Entries shown section start
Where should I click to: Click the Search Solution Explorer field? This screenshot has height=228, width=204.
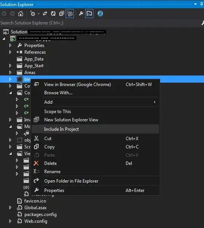[100, 23]
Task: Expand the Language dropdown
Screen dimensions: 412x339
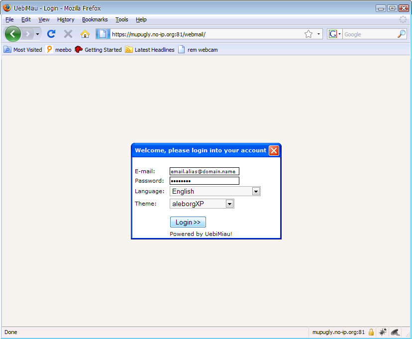Action: (256, 191)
Entries shown section end
◆ **What to do**
Your answer should be an exact copy of the entries above, with no images included.

◆ **Exercise output**
Where should I click to: Click the Search Solution Explorer field? This screenshot has height=228, width=204.
[100, 23]
Task: Expand the Language dropdown
Screen dimensions: 412x339
Action: (256, 191)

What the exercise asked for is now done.